Steep Drop In Tariffs Intended To Spur Purchases On Mainland
As Switzerland and China prepare to sign a landmark free trade agreement in July, the world-renowned Swiss watch industry has played a critical role in negotiations.
On Monday, the Federation of the Swiss Watch Industry (FH) announced that industry and government leaders signed a watch memorandum which spelled out China’s plans to cut tariffs on Swiss watches by 60 percent over the next decade. The agreement states that once the free trade deal is signed, Swiss watch imports will be lowered by 18 percent in the first year and 5 percent annually after that. Signatories to the memorandum will meet once a year, and include the FH, the Swiss State Secretariat for Economic Affairs, the China Horologe Association, and the Chinese Ministry of Industry and Information Technology. As negotiations currently stand, the free trade agreement will allow Switzerland to remove tariffs on almost all goods imported from China, while China will remove them from 84 percent of imported Swiss goods.
This deal is likely to give a boost to lagging watch exports from Switzerland to the mainland. Swiss watches, which are popular for official “gifting” purposes in China, saw exports to China decline 26 percent in the first three months of the year. Although there has been a general luxury slowdown this year, the steep watch decline has been particularly attributed to the government’s crackdown on luxury gifting. Sales in mainland China were down 22 percent in April.
High taxes on luxury goods have been a significant factor in high prices that have driven the majority of Chinese luxury purchases out of the country. While import duties are one factor, Swiss watches over $1,560 also have a steep luxury tax of 20 percent. Yu Jianhua, China’s assistant minister of commerce, said in a press conference discussing the watch memorandum that value-added and consumption taxes would remain on watches. Meanwhile, another official recently stated that some luxury goods may be reclassified as “daily necessities” and see lower taxes without discussing what these items may be.

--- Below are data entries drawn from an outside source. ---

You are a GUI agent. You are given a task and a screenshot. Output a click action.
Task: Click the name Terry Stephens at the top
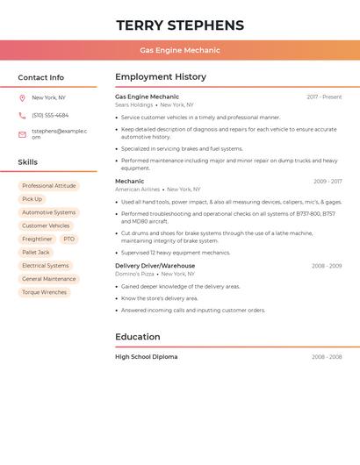pyautogui.click(x=180, y=25)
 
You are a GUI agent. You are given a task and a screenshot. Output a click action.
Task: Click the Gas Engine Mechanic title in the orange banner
pyautogui.click(x=180, y=50)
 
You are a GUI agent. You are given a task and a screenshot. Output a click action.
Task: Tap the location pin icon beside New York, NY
pyautogui.click(x=22, y=97)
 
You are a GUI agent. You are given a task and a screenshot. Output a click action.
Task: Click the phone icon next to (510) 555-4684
pyautogui.click(x=22, y=115)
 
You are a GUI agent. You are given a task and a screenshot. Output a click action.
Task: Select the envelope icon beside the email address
pyautogui.click(x=22, y=134)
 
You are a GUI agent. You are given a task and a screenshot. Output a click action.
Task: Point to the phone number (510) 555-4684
pyautogui.click(x=50, y=115)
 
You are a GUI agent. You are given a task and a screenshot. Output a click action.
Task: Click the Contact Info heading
pyautogui.click(x=40, y=77)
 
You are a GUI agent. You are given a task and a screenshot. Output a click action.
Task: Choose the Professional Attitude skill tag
pyautogui.click(x=49, y=186)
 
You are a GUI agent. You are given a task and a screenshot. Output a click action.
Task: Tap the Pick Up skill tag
pyautogui.click(x=32, y=199)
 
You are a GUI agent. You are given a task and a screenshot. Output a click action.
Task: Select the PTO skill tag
pyautogui.click(x=69, y=239)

Luxury goods play a major role in trade between China and many European nations. When President François Hollande of France recently visited China to discuss trade between the two countries, he brought with him luxury conglomerate PPR (soon to be renamed Kering) head François-Henri Pinault to announce the donation of a set of Qing dynasty bronze zodiac heads that had caused a great deal of controversy between China and France.